Food Effect: Take without regard to meals
Oral bioavailability: >90%
Serum half-life: 25-30 hours
Intracellular half-life:
Elimination: Metabolized by cytochrome P450 (3A inducer); 80% excreted in urine (Glucuronidated metabolites, <5% unchanged), 10% in feces.
Adverse Events: Rash, increased transaminase levels, hepatitis, flu-like symptoms; difficulty concentrating, nausea, vomiting, diarrhea, dizziness.
FDA Pregnancy Category: C
Combination Regimens:
     NVP (200 mg BID) + RTV (600 BID)
     NVP (200 mg BID) + IDV (800 mg Q 8H)
     NVP (200 mg BID) + NFV (1250 mg BID)
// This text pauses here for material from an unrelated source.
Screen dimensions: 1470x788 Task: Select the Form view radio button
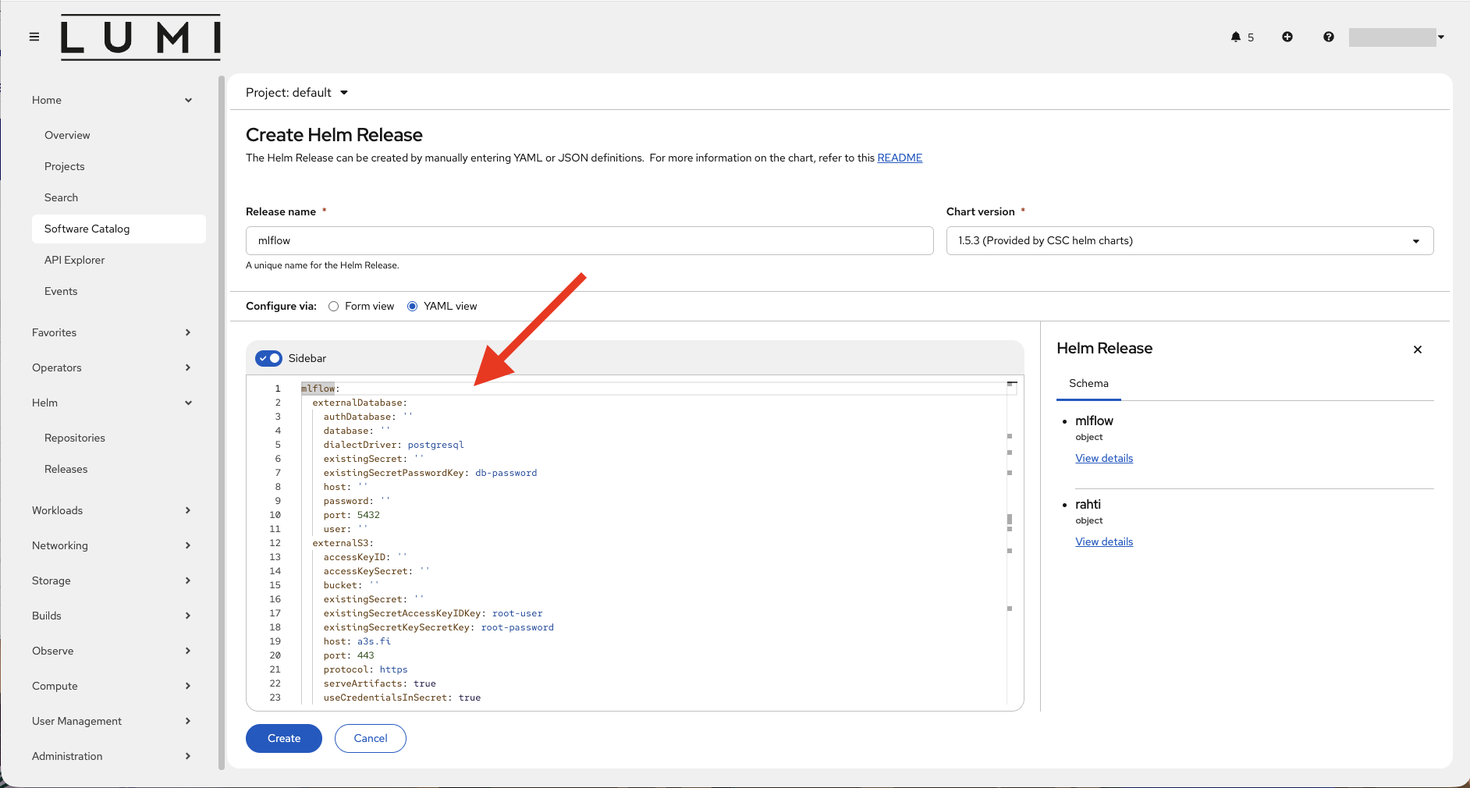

     NVP (400mg QD) + EVZ (800 mg QD)
Comments: Discontinue if severe rash and constitutional symptoms; do not rechallenge. Do not use with ketoconazole. May need to increase methadone dose. No anti-HIV-2 activity. Has potency at VL>100K. Use with caution with PEP. Check LFTs frequently, especially in first 4 weeks.

Cross-resistance:
K103N: Cross-resistance among the three currently available NNRTIs is extensive. The presence of the K103N mutation, seen frequently in patients failing delavirdine, nevirapine, or efavirenz, renders all three agents ineffective. However, some patients failing delavirdine or nevirapine have resistance due to other mutations, such as Y181C, thereby retaining some susceptibility to efavirenz. In such patients resistance assays can be used to determine the susceptibility to efavirenz, provided they are performed while the patient is stil taking the NNRTI.
      New NNRTIs are in development that may be effective against virus carrying the K103N mutation and double mutants. For that reason, it may be wise to discontinue therapy with failing NNRTIs, since the accumulation of additional mutaions may preclude the later use of these "second generation" drugs.
     After failure on a single PI, a dual PI combination may be a better salvage regimen when combined with an NNRTI.